### Exercise instructions
From the first line to the last, copy the data exactly.
####################
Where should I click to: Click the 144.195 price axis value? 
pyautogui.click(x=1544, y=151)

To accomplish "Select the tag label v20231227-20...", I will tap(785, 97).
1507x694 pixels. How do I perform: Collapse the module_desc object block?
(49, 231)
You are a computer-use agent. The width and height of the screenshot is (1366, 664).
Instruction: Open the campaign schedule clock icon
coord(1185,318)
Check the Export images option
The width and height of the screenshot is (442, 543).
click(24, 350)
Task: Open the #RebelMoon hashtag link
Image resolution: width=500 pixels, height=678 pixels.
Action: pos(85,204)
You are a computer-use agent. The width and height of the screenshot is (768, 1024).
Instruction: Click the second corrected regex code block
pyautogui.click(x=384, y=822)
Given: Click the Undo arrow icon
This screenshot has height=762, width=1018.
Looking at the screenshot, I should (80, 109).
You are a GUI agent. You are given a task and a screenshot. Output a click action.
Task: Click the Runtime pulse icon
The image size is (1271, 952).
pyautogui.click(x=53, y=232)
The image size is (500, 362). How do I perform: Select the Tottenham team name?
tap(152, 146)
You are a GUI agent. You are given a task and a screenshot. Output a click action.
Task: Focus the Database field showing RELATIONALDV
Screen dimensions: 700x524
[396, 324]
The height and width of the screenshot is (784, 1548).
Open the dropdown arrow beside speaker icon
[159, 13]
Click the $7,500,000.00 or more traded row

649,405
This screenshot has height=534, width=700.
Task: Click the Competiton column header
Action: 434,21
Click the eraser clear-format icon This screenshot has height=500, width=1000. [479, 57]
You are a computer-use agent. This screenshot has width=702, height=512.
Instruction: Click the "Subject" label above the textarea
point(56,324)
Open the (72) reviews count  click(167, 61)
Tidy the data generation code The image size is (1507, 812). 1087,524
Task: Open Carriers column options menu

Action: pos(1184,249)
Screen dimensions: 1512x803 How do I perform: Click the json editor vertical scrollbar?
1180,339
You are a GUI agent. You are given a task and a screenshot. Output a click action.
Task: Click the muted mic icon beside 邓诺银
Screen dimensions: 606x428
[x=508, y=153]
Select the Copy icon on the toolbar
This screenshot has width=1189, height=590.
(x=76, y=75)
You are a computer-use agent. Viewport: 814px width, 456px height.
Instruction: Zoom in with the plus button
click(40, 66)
####################
### Result of the exercise
Where should I click to: Click the 144.195 price axis value? 
pyautogui.click(x=1544, y=151)

To accomplish "Select the tag label v20231227-20...", I will tap(785, 97).
1507x694 pixels. How do I perform: Collapse the module_desc object block?
(49, 231)
You are a computer-use agent. The width and height of the screenshot is (1366, 664).
Instruction: Open the campaign schedule clock icon
coord(1185,318)
Check the Export images option
The width and height of the screenshot is (442, 543).
click(24, 350)
Task: Open the #RebelMoon hashtag link
Image resolution: width=500 pixels, height=678 pixels.
Action: pos(85,204)
You are a computer-use agent. The width and height of the screenshot is (768, 1024).
Instruction: Click the second corrected regex code block
pyautogui.click(x=384, y=822)
Given: Click the Undo arrow icon
This screenshot has height=762, width=1018.
Looking at the screenshot, I should (80, 109).
You are a GUI agent. You are given a task and a screenshot. Output a click action.
Task: Click the Runtime pulse icon
The image size is (1271, 952).
pyautogui.click(x=53, y=232)
The image size is (500, 362). How do I perform: Select the Tottenham team name?
tap(152, 146)
You are a GUI agent. You are given a task and a screenshot. Output a click action.
Task: Focus the Database field showing RELATIONALDV
Screen dimensions: 700x524
[396, 324]
The height and width of the screenshot is (784, 1548).
Open the dropdown arrow beside speaker icon
[159, 13]
Click the $7,500,000.00 or more traded row

649,405
This screenshot has height=534, width=700.
Task: Click the Competiton column header
Action: 434,21
Click the eraser clear-format icon This screenshot has height=500, width=1000. [479, 57]
You are a computer-use agent. This screenshot has width=702, height=512.
Instruction: Click the "Subject" label above the textarea
point(56,324)
Open the (72) reviews count  click(167, 61)
Tidy the data generation code The image size is (1507, 812). 1087,524
Task: Open Carriers column options menu

Action: pos(1184,249)
Screen dimensions: 1512x803 How do I perform: Click the json editor vertical scrollbar?
1180,339
You are a GUI agent. You are given a task and a screenshot. Output a click action.
Task: Click the muted mic icon beside 邓诺银
Screen dimensions: 606x428
[x=508, y=153]
Select the Copy icon on the toolbar
This screenshot has width=1189, height=590.
(x=76, y=75)
You are a computer-use agent. Viewport: 814px width, 456px height.
Instruction: Zoom in with the plus button
click(40, 66)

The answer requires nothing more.